11th November 2022

11th November 2022

UK markets rose this week as investors welcomed a softer than expected US inflation reading, with the FTSE 100 Index gaining 0.7% to Trade at 7,350 points at the time of writing.

The British Pound gained more than 4% to trade at $1.17, as investors turned to riskier currencies after the US consumer price inflation report showed that the inflation rate reduced more than expected last month, paving the way for the pace of interest rate rises to slow.

The yield on the UK’s 10 year gilt fell to around 3.3%, its lowest level since September 20th, with investors anticipating a less aggressive stance from the US Federal Reserve.

On the economic data front, the British economy shrank more than expected in September and contracted for the first time since the start of last year, suggesting the country has entered what is forecast to be a prolonged recession.

Data from the Office for National Statistics revealed that GDP fell by 0.6% between August and September, a larger drop than the 0.4% forecast by economists polled by Reuters. With the economy also contracting in August, GDP fell 0.2% between the second and third quarter, the first quarterly contraction in over a year.

Commodity markets

In the commodity markets, Brent crude futures traded around $96 per barrel on Friday and are heading for a slight weekly loss, pressured by US crude inventories rising by 3.9 million barrels in the last week to 440.8 million barrels, the highest since July 2021.

Earlier in the week, fresh Covid outbreaks in top oil importer, China reignited fears that authorities would stick with the zero Covid policy. However, news on Friday that China is relaxing some of its stringent Covid restrictions lifted the outlook for oil demand.
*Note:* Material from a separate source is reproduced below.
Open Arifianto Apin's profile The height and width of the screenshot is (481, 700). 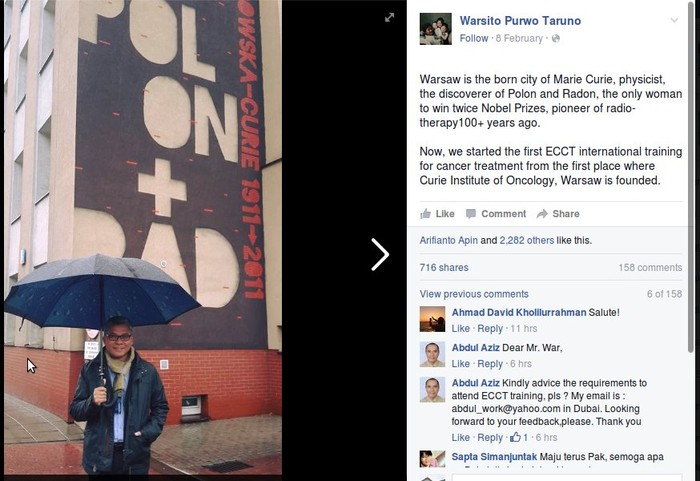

Gold prices soared above $1,760 on Friday, gaining over 6% in the last week, after the lower than expected US Consumer Price Inflation reading pushed down the Dollar, amid prospects that the Federal Reserve is nearing its peak of interest rate increases. Investors are now betting on a 0.5% rise in interest rates next month, as the fall in inflation will ease the pressure on the Fed to put up US interest rates by another 0.75%.

US Equity Markets

US equity futures rose on Friday after all three major stock indices posted their biggest one-day rally in over two years in Thursday’s regular trading session. US equities were bolstered by a weaker than expected US inflation reading which raised hopes amongst investors that the Federal Reserve will slow the pace of rate hikes at upcoming meetings.

The benchmark S&P 500 jumped 5.54%, the Dow Jones Industrial Average gained 3.7% and the Nasdaq Composite soared 7.35%, with all three indices on track for a weekly gain. The annual inflation rate in the US eased for a fourth straight month to 7.7% in October, rising at the slowest pace since January, and coming below expectations for a milder drop to 8%.

US treasury yields also declined sharply as investors revised expectations for the terminal rate lower, with the benchmark 10-year US yield dropping towards 3.8% for the first time in over a month. As a result, the Dollar traded sharply lower to a level not seen since mid-August.

The inflation data followed unexpectedly tight midterm elections, that left the battle for control of Congress still hanging in the balance. Some investors urged caution, sighting that the rally in equities was premature with markets desperately looking for signs that the Fed is going to pivot.

The information provided in this communication is not advice or a personal recommendation, and you should not make any investment decisions on the basis of it. If you are unsure of whether an investment is right for you, please seek advice. If you choose to invest, your capital may be at risk and the value of an investment may fall as well as rise in value, so you could get back less than you originally invested.